Exercise requirements:
1. Answer these questions about the Mahout mailing list post, one answer per line:
(a) Who posted it, and to which list address?
(b) What kind of file will the poster's input be?
(c) What version number appears in the names of the three download files?
2. In the entries, rename "Senegal" to "Ghana" and write out again only the lines between the one holding "Where should I click to: Click Christina" and the one holding "coord(189,47)", inclusive, with nothing else changed. Leave the pictures out.

Supplied passage:
You are viewing a plain text version of this content. The canonical link for it is here.
Posted to dev@mahout.apache.org by Divya <di...@k2associates.com.sg> on 2010/10/27 08:07:05 UTC

Configuration queries regarding mahout

Hi,

 

I have few queries regarding mahout 

Requirement :

My requirement i

.         I need to generate similar documents using Mahout whereas my input
will be an XML file like Wikipedia input.

 

Configuration doubts 

Which mahout build I need to download as I can see 

mahout-0.3.zip <http://apache.oss.eznetsols.org/mahout/0.3/mahout-0.3.zip>


mahout-0.3-src.zip
<http://apache.oss.eznetsols.org/mahout/0.3/mahout-0.3-src.zip> 

mahout-0.3.tar.bz2
<http://apache.oss.eznetsols.org/mahout/0.3/mahout-0.3.tar.bz2> 

 

Which one should I download to work with.

Given entries:
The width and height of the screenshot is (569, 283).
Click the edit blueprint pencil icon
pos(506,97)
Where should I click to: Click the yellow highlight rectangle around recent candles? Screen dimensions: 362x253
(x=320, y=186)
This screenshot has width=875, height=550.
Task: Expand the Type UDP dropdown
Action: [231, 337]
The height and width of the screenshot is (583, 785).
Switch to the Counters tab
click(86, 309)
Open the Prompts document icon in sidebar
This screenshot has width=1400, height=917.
...
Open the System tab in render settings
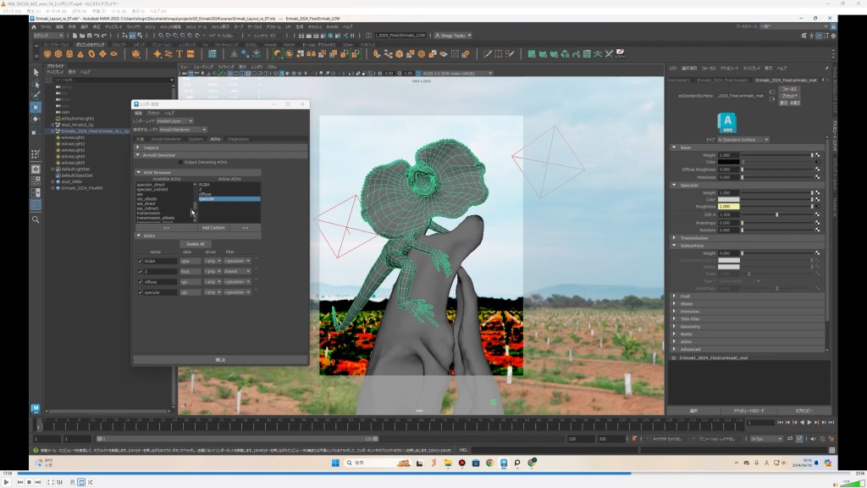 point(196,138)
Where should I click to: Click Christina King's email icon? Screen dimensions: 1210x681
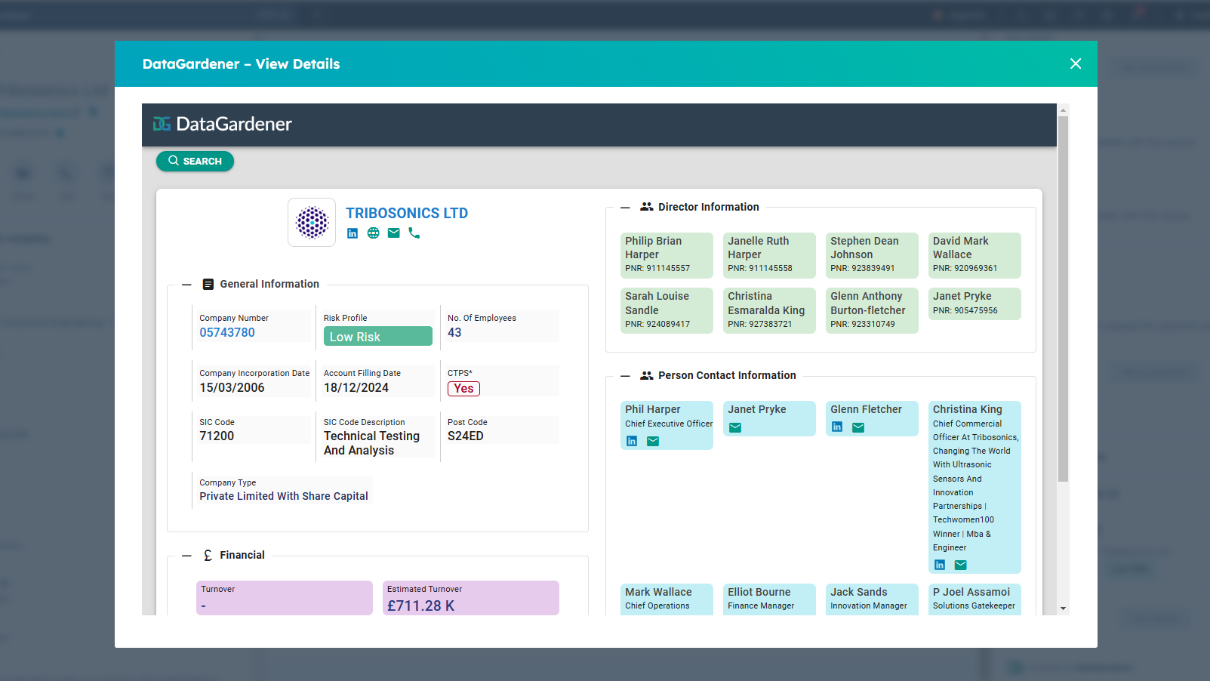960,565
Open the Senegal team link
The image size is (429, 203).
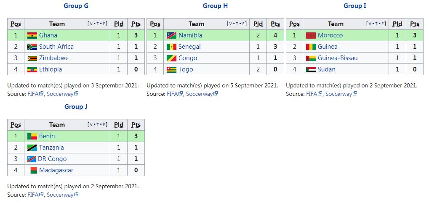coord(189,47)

Final answers:
1.
(a) Divya, to dev@mahout.apache.org
(b) An XML file like Wikipedia input
(c) 0.3

2.
Where should I click to: Click Christina King's email icon? Screen dimensions: 1210x681
960,565
Open the Ghana team link
The image size is (429, 203).
coord(189,47)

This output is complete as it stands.